Why does this matter so much to our society? Well, we know that it is in the period from conception to the age of two when the building blocks for physical and emotional health are laid down. Babies born into secure and supportive homes will usually go on to become happy children who do well at school and grow into adults who cope well with life’s ups and downs and are more likely to hold down a job, have better health outcomes and form healthy relationships themselves. On the other hand, we know that in families under pressure, particularly where there is partner conflict, substance misuse, poor mental health or deprivation, the consequences for a baby’s developing mind in that critical early period can be far-reaching and very harmful.

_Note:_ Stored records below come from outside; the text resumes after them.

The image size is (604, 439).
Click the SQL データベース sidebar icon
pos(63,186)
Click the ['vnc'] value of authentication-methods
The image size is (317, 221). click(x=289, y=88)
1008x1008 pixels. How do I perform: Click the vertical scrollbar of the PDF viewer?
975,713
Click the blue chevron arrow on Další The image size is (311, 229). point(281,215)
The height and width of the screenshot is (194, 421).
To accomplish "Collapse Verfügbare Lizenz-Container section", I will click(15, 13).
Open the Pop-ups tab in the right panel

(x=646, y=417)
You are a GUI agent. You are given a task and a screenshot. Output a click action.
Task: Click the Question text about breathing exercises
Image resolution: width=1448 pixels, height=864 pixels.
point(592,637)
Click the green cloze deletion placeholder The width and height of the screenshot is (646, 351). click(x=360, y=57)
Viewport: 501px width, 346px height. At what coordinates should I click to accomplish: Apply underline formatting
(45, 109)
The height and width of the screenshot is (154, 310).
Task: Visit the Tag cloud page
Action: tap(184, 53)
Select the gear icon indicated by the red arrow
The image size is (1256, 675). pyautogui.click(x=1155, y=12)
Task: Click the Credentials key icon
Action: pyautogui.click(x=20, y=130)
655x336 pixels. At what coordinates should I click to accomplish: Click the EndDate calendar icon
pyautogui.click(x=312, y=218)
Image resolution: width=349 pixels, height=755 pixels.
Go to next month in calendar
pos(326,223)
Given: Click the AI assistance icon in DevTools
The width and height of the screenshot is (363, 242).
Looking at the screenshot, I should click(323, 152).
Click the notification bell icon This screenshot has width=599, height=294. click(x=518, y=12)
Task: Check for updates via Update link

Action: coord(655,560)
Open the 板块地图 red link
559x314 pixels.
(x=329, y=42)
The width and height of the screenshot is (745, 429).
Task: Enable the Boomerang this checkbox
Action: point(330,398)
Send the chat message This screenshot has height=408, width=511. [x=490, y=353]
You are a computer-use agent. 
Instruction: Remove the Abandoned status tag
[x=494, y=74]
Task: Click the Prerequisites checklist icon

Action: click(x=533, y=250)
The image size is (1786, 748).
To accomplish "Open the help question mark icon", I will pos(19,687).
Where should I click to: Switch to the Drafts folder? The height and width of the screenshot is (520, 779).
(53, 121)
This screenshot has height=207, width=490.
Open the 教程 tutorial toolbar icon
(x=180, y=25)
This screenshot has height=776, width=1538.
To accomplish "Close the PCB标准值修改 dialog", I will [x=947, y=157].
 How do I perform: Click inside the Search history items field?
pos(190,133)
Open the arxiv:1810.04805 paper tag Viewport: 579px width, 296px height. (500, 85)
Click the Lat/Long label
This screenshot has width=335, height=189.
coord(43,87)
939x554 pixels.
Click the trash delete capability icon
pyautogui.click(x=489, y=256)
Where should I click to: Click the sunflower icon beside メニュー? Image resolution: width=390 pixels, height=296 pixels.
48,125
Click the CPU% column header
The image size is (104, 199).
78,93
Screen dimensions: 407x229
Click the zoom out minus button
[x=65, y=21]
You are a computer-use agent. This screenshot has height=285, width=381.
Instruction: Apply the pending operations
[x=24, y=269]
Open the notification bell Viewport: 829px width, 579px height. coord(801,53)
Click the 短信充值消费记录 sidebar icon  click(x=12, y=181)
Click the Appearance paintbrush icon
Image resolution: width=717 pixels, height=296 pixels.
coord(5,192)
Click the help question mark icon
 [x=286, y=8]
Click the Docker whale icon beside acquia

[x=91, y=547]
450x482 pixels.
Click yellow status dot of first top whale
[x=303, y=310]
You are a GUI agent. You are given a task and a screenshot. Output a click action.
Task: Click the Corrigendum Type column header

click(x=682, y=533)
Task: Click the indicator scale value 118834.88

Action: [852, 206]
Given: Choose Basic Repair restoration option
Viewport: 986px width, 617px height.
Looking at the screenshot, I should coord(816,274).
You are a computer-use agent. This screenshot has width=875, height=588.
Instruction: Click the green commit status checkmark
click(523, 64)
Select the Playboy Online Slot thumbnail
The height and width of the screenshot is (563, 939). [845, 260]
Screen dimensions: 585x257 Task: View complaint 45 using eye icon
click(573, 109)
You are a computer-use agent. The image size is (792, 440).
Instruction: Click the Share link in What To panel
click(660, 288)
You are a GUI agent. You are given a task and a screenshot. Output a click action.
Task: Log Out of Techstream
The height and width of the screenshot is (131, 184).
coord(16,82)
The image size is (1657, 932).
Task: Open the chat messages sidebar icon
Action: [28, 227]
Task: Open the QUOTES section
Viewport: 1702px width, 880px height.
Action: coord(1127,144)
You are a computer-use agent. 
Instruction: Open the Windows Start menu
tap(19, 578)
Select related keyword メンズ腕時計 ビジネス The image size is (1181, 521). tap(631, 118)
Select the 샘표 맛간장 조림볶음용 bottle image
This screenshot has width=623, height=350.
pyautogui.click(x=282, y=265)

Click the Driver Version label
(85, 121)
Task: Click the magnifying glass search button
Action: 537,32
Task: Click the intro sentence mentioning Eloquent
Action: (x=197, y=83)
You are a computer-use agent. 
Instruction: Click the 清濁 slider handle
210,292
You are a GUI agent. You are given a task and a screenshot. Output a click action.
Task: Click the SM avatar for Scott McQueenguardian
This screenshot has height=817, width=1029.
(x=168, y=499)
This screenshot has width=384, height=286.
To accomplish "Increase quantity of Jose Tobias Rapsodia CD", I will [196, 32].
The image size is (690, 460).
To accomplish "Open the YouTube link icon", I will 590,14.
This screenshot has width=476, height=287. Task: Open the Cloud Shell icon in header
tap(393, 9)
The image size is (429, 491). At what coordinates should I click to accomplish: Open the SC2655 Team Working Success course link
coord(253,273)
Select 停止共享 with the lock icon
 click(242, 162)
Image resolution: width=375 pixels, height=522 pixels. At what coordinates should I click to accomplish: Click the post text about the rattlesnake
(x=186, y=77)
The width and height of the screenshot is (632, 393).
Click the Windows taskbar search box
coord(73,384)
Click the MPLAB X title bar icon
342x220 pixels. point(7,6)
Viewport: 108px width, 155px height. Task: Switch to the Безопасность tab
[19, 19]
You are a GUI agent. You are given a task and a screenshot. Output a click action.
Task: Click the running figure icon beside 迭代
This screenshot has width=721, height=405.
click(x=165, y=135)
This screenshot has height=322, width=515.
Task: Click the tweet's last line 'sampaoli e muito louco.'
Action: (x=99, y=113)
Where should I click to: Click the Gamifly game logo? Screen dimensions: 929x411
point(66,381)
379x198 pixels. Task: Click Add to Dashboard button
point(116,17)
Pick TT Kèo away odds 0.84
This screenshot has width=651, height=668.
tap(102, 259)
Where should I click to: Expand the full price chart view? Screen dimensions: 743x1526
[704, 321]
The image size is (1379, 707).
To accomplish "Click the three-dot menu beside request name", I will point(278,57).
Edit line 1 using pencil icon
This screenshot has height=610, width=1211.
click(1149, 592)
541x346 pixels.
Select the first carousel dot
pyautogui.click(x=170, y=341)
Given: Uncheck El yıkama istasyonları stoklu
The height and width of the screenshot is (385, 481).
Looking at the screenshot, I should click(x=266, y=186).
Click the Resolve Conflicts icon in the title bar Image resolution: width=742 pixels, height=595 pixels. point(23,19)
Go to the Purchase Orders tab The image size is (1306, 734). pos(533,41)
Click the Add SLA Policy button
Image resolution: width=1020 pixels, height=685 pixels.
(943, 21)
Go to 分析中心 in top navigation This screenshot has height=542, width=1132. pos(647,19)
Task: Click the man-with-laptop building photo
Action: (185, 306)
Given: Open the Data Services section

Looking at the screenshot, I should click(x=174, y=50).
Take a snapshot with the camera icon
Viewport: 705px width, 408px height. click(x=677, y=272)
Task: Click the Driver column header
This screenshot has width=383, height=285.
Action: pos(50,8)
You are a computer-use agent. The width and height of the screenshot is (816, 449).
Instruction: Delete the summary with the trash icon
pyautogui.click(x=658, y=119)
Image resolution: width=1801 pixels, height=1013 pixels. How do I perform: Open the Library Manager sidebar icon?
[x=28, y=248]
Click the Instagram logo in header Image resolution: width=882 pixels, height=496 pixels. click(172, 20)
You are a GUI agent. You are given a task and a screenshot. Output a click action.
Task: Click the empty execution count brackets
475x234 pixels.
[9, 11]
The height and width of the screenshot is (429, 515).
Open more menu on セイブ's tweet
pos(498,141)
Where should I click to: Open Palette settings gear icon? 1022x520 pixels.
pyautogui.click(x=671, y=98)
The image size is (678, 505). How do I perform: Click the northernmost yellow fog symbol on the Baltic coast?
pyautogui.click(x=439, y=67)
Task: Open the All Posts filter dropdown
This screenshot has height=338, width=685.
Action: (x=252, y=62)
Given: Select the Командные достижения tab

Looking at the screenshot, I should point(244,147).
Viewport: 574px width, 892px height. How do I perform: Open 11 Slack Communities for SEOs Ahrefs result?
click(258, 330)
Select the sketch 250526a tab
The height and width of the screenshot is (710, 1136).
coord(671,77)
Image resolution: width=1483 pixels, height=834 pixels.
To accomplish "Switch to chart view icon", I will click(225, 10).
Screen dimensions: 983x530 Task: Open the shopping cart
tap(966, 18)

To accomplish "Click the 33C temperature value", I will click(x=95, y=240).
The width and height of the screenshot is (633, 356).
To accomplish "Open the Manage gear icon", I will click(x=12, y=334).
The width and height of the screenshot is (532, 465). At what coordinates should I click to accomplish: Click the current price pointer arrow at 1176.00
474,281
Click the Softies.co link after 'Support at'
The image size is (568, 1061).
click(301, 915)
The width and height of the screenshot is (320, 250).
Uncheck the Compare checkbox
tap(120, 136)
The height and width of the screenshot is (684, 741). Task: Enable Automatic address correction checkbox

Prevention is not just kinder; it is also significantly cheaper than cure. For example, the NHS has estimated that for every one-year cohort of births in England, the long-term cost of lack of timely access to quality perinatal mental health care is £1.2 billion to the NHS and social services and more than £8 billion to society. That is for every year’s cohort. We also know that up to 30% of domestic violence begins during pregnancy, and that health issues such as tooth decay and childhood obesity cost hundreds of millions of pounds every year in health-related expenses. We believe that those things could be significantly reduced by better education and support for new families.
With these six action areas, I think we can transform our approach to early years support and services, improving the health outcomes and life chances of the youngest in our society. Just as we need to level up economic opportunity across the country, we must also focus on where it begins—that critical period of human life from conception to the age of two.